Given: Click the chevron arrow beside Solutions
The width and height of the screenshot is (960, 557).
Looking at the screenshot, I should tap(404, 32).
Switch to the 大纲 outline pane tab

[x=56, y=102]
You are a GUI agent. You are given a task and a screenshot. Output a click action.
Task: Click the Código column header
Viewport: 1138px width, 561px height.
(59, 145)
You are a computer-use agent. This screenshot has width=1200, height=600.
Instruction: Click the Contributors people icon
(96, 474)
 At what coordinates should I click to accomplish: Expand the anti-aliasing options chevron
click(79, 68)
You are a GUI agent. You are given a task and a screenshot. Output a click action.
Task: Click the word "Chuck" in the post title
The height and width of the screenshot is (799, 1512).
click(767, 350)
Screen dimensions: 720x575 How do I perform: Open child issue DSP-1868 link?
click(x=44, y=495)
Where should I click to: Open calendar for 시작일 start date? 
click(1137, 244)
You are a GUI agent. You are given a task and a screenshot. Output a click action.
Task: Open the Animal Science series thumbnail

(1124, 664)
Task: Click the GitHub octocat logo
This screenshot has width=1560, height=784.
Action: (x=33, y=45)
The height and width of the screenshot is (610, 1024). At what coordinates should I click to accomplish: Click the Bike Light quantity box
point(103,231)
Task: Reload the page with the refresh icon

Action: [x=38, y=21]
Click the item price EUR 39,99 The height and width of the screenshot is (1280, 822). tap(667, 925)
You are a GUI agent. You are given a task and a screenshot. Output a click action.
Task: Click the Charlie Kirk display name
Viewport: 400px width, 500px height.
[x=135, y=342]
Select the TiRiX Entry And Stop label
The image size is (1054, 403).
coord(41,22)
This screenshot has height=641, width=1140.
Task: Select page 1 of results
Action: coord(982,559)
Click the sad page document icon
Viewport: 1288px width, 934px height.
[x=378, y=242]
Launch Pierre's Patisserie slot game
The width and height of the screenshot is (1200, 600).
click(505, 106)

- - - -

• [Work order]: The answer should be exactly the lines from the one that contains "Task: Click the word" through the end of the entries, both ends included, and nothing besides.

• [Answer section]:
Task: Click the word "Chuck" in the post title
The height and width of the screenshot is (799, 1512).
click(767, 350)
Screen dimensions: 720x575 How do I perform: Open child issue DSP-1868 link?
click(x=44, y=495)
Where should I click to: Open calendar for 시작일 start date? 
click(1137, 244)
You are a GUI agent. You are given a task and a screenshot. Output a click action.
Task: Open the Animal Science series thumbnail

(1124, 664)
Task: Click the GitHub octocat logo
This screenshot has width=1560, height=784.
Action: (x=33, y=45)
The height and width of the screenshot is (610, 1024). At what coordinates should I click to accomplish: Click the Bike Light quantity box
point(103,231)
Task: Reload the page with the refresh icon

Action: [x=38, y=21]
Click the item price EUR 39,99 The height and width of the screenshot is (1280, 822). tap(667, 925)
You are a GUI agent. You are given a task and a screenshot. Output a click action.
Task: Click the Charlie Kirk display name
Viewport: 400px width, 500px height.
[x=135, y=342]
Select the TiRiX Entry And Stop label
The image size is (1054, 403).
coord(41,22)
This screenshot has height=641, width=1140.
Task: Select page 1 of results
Action: coord(982,559)
Click the sad page document icon
Viewport: 1288px width, 934px height.
[x=378, y=242]
Launch Pierre's Patisserie slot game
The width and height of the screenshot is (1200, 600).
click(505, 106)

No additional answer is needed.